[Data for locating words and elements]
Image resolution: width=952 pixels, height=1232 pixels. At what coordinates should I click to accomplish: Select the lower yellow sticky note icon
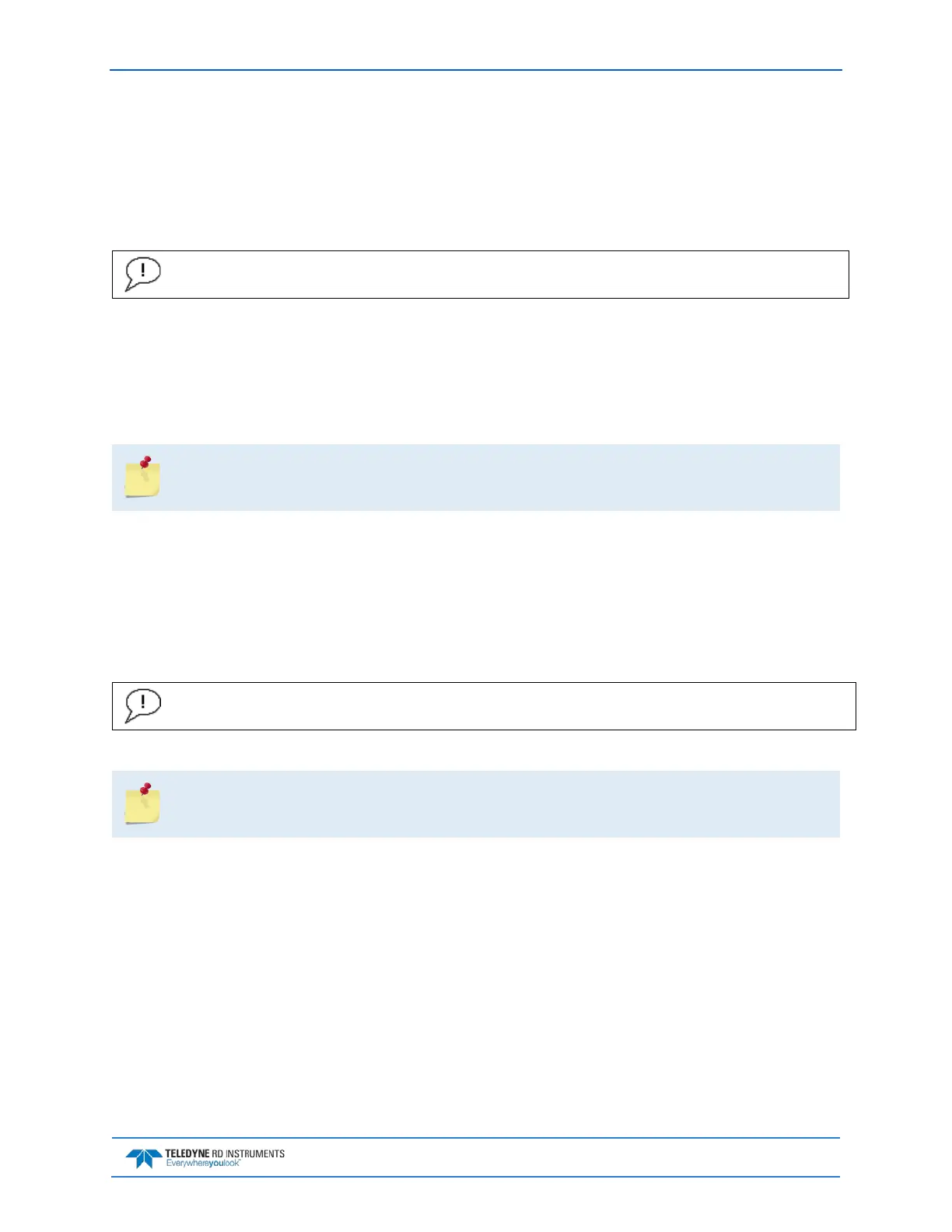[142, 807]
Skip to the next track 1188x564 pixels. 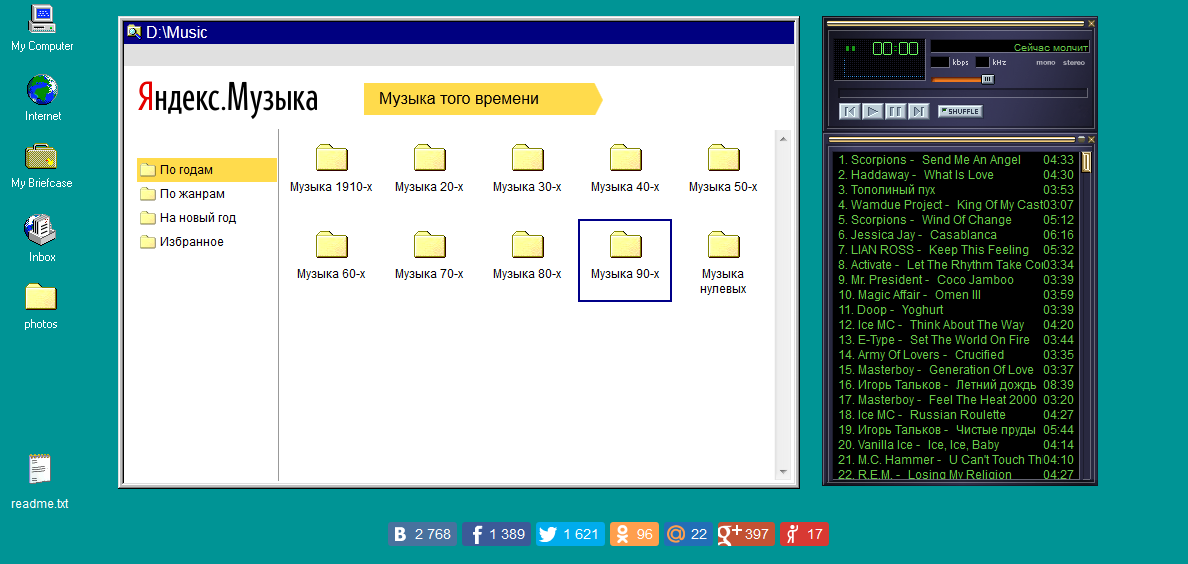click(920, 111)
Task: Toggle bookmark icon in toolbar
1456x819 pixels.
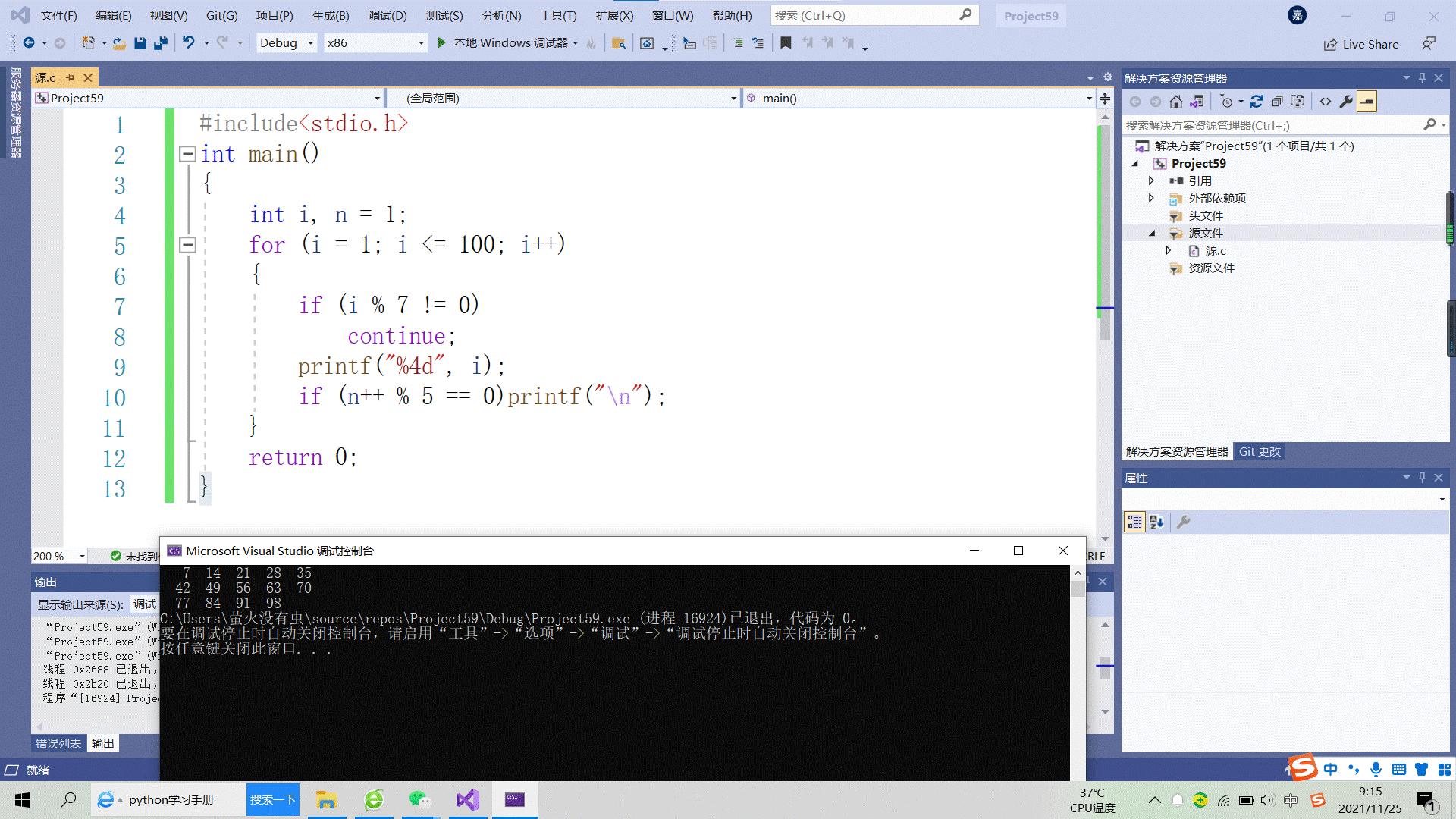Action: 786,43
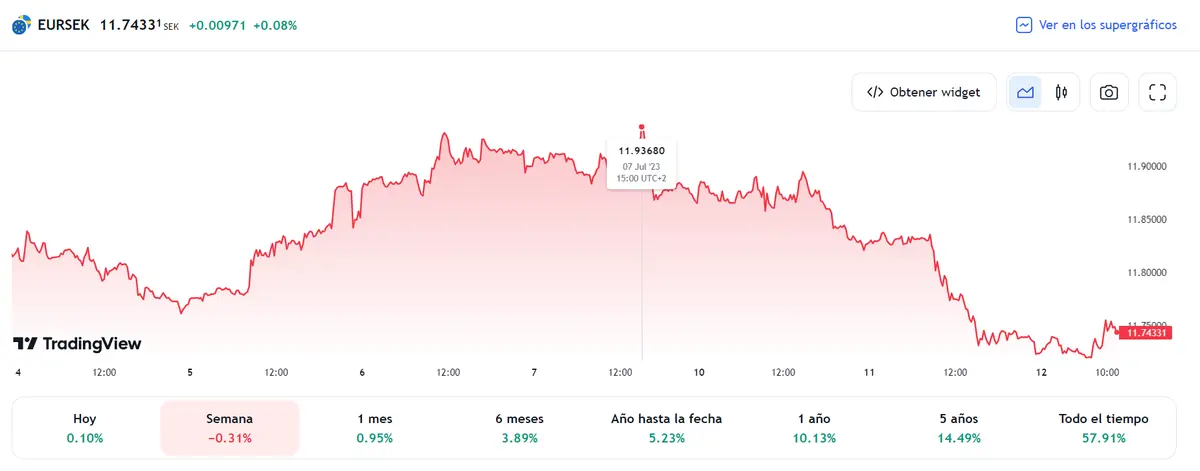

BRIEF:
Find every line in the material above that contains the string "icon", and copy each of those lines.

FINISHED TASK:
Image resolution: width=952 pixels, height=1232 pixels. At what coordinates should I click to accomplish: Select the lower yellow sticky note icon
Task: Toggle bookmark icon in toolbar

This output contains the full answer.